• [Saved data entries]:
*** Begin section ***
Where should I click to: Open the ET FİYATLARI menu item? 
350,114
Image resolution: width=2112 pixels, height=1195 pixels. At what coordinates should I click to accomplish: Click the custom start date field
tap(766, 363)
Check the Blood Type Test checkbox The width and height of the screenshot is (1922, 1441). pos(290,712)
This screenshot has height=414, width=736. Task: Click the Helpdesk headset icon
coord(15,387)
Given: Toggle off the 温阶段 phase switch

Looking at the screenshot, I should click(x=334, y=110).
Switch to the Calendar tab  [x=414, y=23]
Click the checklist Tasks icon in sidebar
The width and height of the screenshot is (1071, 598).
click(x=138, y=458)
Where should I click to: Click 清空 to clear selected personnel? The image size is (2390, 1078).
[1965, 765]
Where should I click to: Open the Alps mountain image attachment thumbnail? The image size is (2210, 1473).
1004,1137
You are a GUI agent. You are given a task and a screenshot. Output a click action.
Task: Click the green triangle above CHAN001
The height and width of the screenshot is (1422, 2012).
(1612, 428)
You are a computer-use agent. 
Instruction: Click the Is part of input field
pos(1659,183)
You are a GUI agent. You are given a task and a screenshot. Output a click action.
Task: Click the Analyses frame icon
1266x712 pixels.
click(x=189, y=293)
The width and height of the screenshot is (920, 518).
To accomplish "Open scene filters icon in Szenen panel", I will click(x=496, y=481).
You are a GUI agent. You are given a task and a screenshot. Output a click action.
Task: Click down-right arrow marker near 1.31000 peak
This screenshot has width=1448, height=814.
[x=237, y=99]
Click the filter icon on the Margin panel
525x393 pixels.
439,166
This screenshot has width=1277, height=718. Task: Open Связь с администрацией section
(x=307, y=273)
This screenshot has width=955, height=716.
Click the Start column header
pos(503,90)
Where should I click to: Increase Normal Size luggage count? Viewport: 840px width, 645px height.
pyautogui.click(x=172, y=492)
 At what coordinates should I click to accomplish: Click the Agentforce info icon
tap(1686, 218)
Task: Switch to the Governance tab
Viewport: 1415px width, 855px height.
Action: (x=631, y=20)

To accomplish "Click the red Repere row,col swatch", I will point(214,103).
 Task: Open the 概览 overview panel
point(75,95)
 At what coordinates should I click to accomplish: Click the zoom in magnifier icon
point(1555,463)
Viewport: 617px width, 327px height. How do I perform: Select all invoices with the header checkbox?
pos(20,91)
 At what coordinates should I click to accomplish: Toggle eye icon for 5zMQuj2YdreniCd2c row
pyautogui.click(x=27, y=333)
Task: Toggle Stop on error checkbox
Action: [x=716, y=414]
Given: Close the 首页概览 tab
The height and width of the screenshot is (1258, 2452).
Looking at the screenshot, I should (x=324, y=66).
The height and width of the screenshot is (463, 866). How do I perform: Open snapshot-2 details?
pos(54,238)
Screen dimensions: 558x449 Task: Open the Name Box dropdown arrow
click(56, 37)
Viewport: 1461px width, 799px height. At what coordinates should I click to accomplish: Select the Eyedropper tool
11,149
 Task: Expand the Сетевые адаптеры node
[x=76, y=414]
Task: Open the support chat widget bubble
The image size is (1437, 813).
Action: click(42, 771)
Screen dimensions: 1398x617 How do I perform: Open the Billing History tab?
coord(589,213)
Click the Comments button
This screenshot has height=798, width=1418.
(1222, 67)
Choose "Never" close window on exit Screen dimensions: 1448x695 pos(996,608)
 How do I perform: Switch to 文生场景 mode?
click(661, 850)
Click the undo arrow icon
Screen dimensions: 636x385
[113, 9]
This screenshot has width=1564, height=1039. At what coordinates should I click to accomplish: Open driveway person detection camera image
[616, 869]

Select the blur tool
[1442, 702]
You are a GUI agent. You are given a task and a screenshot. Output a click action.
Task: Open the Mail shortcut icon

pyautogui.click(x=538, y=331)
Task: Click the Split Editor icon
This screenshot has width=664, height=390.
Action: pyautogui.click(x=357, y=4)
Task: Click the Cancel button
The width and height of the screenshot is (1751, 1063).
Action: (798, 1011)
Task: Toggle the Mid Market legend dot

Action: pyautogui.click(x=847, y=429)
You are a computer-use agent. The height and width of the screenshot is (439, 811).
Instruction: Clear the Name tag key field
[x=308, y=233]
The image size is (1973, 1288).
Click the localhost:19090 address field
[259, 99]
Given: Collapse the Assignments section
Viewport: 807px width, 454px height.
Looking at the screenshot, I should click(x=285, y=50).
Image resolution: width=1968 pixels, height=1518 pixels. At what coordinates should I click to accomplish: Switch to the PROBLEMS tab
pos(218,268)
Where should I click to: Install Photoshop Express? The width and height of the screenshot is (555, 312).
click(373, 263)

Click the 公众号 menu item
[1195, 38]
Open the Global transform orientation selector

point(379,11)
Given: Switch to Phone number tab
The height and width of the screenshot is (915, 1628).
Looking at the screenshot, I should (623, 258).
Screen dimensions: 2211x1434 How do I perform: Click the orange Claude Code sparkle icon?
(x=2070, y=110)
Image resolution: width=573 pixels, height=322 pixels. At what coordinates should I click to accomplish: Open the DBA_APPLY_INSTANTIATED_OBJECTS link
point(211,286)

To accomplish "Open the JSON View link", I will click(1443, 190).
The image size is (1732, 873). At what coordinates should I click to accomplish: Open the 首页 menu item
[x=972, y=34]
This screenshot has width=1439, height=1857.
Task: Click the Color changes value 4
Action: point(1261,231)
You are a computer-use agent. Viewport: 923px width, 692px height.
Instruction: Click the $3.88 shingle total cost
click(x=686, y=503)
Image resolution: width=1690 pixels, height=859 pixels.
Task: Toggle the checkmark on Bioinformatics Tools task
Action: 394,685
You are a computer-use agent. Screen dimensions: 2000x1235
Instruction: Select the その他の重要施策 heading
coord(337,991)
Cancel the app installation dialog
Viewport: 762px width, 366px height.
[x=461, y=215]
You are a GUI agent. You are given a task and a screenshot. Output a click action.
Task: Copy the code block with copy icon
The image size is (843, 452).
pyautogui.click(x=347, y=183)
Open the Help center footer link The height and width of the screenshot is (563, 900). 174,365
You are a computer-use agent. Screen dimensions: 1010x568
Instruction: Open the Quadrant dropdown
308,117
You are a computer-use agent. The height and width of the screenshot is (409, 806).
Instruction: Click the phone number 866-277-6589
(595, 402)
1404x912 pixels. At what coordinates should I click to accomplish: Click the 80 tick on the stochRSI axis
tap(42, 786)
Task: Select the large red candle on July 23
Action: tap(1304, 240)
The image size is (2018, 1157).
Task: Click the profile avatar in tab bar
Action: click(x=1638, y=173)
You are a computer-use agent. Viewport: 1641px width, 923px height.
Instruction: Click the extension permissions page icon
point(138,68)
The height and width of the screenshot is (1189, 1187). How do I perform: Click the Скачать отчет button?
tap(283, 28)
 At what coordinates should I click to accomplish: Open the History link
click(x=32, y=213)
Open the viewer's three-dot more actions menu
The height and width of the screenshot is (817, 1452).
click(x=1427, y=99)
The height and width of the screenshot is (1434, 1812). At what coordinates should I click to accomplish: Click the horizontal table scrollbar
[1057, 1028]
*** End section ***
• [How to complete this task]: All entries given above should be transcribed exactly, with none omitted.

• [Solution]:
Where should I click to: Open the ET FİYATLARI menu item? 
350,114
Image resolution: width=2112 pixels, height=1195 pixels. At what coordinates should I click to accomplish: Click the custom start date field
tap(766, 363)
Check the Blood Type Test checkbox The width and height of the screenshot is (1922, 1441). pos(290,712)
This screenshot has height=414, width=736. Task: Click the Helpdesk headset icon
coord(15,387)
Given: Toggle off the 温阶段 phase switch

Looking at the screenshot, I should click(x=334, y=110).
Switch to the Calendar tab  [x=414, y=23]
Click the checklist Tasks icon in sidebar
The width and height of the screenshot is (1071, 598).
click(x=138, y=458)
Where should I click to: Click 清空 to clear selected personnel? The image size is (2390, 1078).
[1965, 765]
Where should I click to: Open the Alps mountain image attachment thumbnail? The image size is (2210, 1473).
1004,1137
You are a GUI agent. You are given a task and a screenshot. Output a click action.
Task: Click the green triangle above CHAN001
The height and width of the screenshot is (1422, 2012).
(1612, 428)
You are a computer-use agent. 
Instruction: Click the Is part of input field
pos(1659,183)
You are a GUI agent. You are given a task and a screenshot. Output a click action.
Task: Click the Analyses frame icon
1266x712 pixels.
click(x=189, y=293)
The width and height of the screenshot is (920, 518).
To accomplish "Open scene filters icon in Szenen panel", I will click(x=496, y=481).
You are a GUI agent. You are given a task and a screenshot. Output a click action.
Task: Click down-right arrow marker near 1.31000 peak
This screenshot has width=1448, height=814.
[x=237, y=99]
Click the filter icon on the Margin panel
525x393 pixels.
439,166
This screenshot has width=1277, height=718. Task: Open Связь с администрацией section
(x=307, y=273)
This screenshot has width=955, height=716.
Click the Start column header
pos(503,90)
Where should I click to: Increase Normal Size luggage count? Viewport: 840px width, 645px height.
pyautogui.click(x=172, y=492)
 At what coordinates should I click to accomplish: Click the Agentforce info icon
tap(1686, 218)
Task: Switch to the Governance tab
Viewport: 1415px width, 855px height.
Action: (x=631, y=20)

To accomplish "Click the red Repere row,col swatch", I will point(214,103).
 Task: Open the 概览 overview panel
point(75,95)
 At what coordinates should I click to accomplish: Click the zoom in magnifier icon
point(1555,463)
Viewport: 617px width, 327px height. How do I perform: Select all invoices with the header checkbox?
pos(20,91)
 At what coordinates should I click to accomplish: Toggle eye icon for 5zMQuj2YdreniCd2c row
pyautogui.click(x=27, y=333)
Task: Toggle Stop on error checkbox
Action: [x=716, y=414]
Given: Close the 首页概览 tab
The height and width of the screenshot is (1258, 2452).
Looking at the screenshot, I should (x=324, y=66).
The height and width of the screenshot is (463, 866). How do I perform: Open snapshot-2 details?
pos(54,238)
Screen dimensions: 558x449 Task: Open the Name Box dropdown arrow
click(56, 37)
Viewport: 1461px width, 799px height. At what coordinates should I click to accomplish: Select the Eyedropper tool
11,149
 Task: Expand the Сетевые адаптеры node
[x=76, y=414]
Task: Open the support chat widget bubble
The image size is (1437, 813).
Action: click(42, 771)
Screen dimensions: 1398x617 How do I perform: Open the Billing History tab?
coord(589,213)
Click the Comments button
This screenshot has height=798, width=1418.
(1222, 67)
Choose "Never" close window on exit Screen dimensions: 1448x695 pos(996,608)
 How do I perform: Switch to 文生场景 mode?
click(661, 850)
Click the undo arrow icon
Screen dimensions: 636x385
[113, 9]
This screenshot has width=1564, height=1039. At what coordinates should I click to accomplish: Open driveway person detection camera image
[616, 869]

Select the blur tool
[1442, 702]
You are a GUI agent. You are given a task and a screenshot. Output a click action.
Task: Open the Mail shortcut icon

pyautogui.click(x=538, y=331)
Task: Click the Split Editor icon
This screenshot has width=664, height=390.
Action: pyautogui.click(x=357, y=4)
Task: Click the Cancel button
The width and height of the screenshot is (1751, 1063).
Action: (798, 1011)
Task: Toggle the Mid Market legend dot

Action: pyautogui.click(x=847, y=429)
You are a computer-use agent. The height and width of the screenshot is (439, 811).
Instruction: Clear the Name tag key field
[x=308, y=233]
The image size is (1973, 1288).
Click the localhost:19090 address field
[259, 99]
Given: Collapse the Assignments section
Viewport: 807px width, 454px height.
Looking at the screenshot, I should click(x=285, y=50).
Image resolution: width=1968 pixels, height=1518 pixels. At what coordinates should I click to accomplish: Switch to the PROBLEMS tab
pos(218,268)
Where should I click to: Install Photoshop Express? The width and height of the screenshot is (555, 312).
click(373, 263)

Click the 公众号 menu item
[1195, 38]
Open the Global transform orientation selector

point(379,11)
Given: Switch to Phone number tab
The height and width of the screenshot is (915, 1628).
Looking at the screenshot, I should (623, 258).
Screen dimensions: 2211x1434 How do I perform: Click the orange Claude Code sparkle icon?
(x=2070, y=110)
Image resolution: width=573 pixels, height=322 pixels. At what coordinates should I click to accomplish: Open the DBA_APPLY_INSTANTIATED_OBJECTS link
point(211,286)

To accomplish "Open the JSON View link", I will click(1443, 190).
The image size is (1732, 873). At what coordinates should I click to accomplish: Open the 首页 menu item
[x=972, y=34]
This screenshot has width=1439, height=1857.
Task: Click the Color changes value 4
Action: point(1261,231)
You are a computer-use agent. Viewport: 923px width, 692px height.
Instruction: Click the $3.88 shingle total cost
click(x=686, y=503)
Image resolution: width=1690 pixels, height=859 pixels.
Task: Toggle the checkmark on Bioinformatics Tools task
Action: 394,685
You are a computer-use agent. Screen dimensions: 2000x1235
Instruction: Select the その他の重要施策 heading
coord(337,991)
Cancel the app installation dialog
Viewport: 762px width, 366px height.
[x=461, y=215]
You are a GUI agent. You are given a task and a screenshot. Output a click action.
Task: Copy the code block with copy icon
The image size is (843, 452).
pyautogui.click(x=347, y=183)
Open the Help center footer link The height and width of the screenshot is (563, 900). 174,365
You are a computer-use agent. Screen dimensions: 1010x568
Instruction: Open the Quadrant dropdown
308,117
You are a computer-use agent. The height and width of the screenshot is (409, 806).
Instruction: Click the phone number 866-277-6589
(595, 402)
1404x912 pixels. At what coordinates should I click to accomplish: Click the 80 tick on the stochRSI axis
tap(42, 786)
Task: Select the large red candle on July 23
Action: tap(1304, 240)
The image size is (2018, 1157).
Task: Click the profile avatar in tab bar
Action: click(x=1638, y=173)
You are a computer-use agent. Viewport: 1641px width, 923px height.
Instruction: Click the extension permissions page icon
point(138,68)
The height and width of the screenshot is (1189, 1187). How do I perform: Click the Скачать отчет button?
tap(283, 28)
 At what coordinates should I click to accomplish: Open the History link
click(x=32, y=213)
Open the viewer's three-dot more actions menu
The height and width of the screenshot is (817, 1452).
click(x=1427, y=99)
The height and width of the screenshot is (1434, 1812). At what coordinates should I click to accomplish: Click the horizontal table scrollbar
[1057, 1028]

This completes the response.